### Problem to solve
Please repeat only the lines below starting at the line that holds "The height and width of the screenshot is (608, 730)." and ending at the line that holds "the Configure Jes", exactly, with both of those lines included and every picture omitted.

### Entries provided
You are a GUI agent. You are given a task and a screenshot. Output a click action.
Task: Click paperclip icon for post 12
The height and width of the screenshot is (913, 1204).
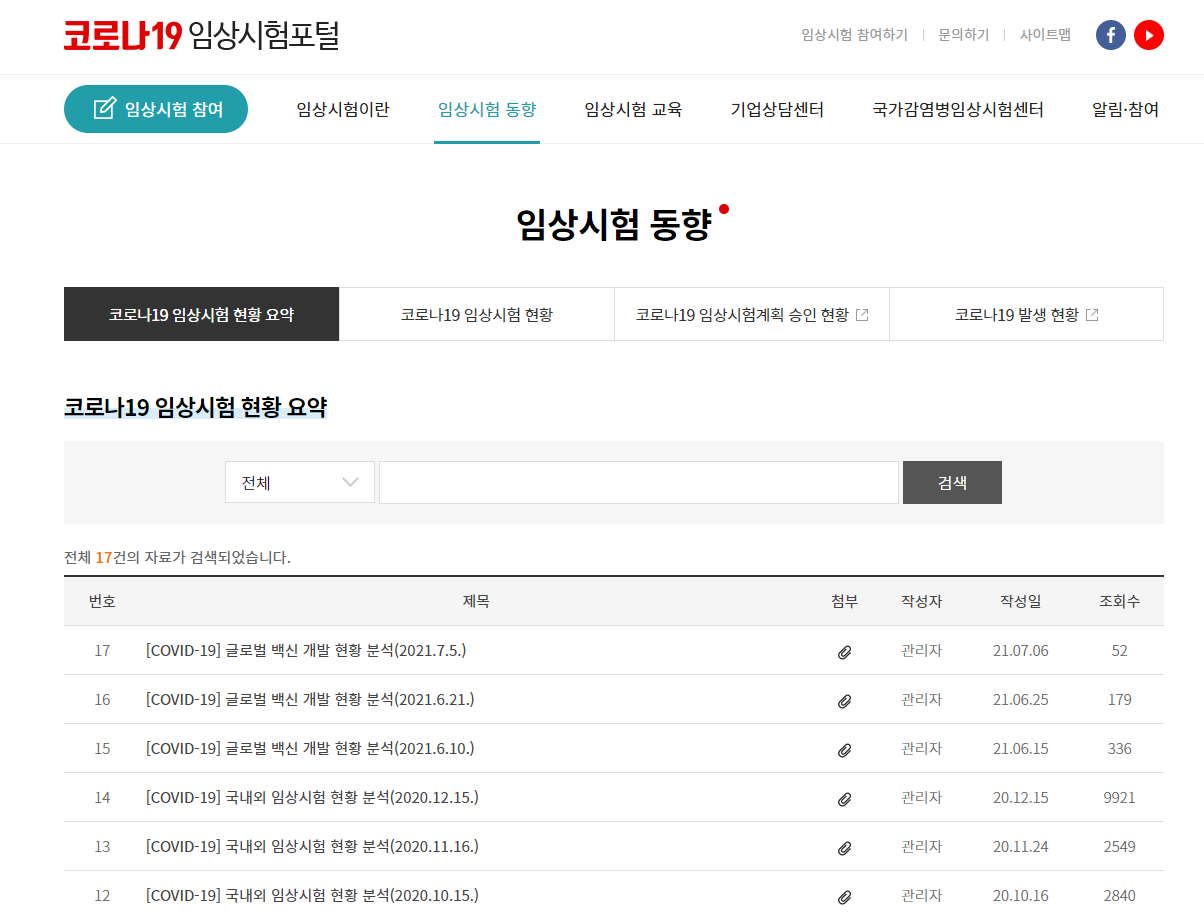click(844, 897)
==
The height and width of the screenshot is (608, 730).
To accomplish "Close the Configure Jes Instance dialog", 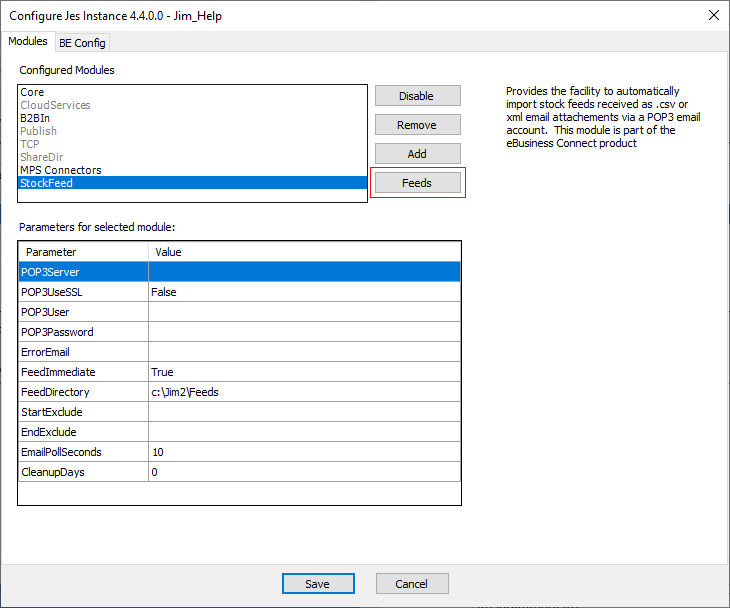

### Answer for this exercise
The height and width of the screenshot is (608, 730).
To accomplish "Close the Configure Jes Instance dialog", 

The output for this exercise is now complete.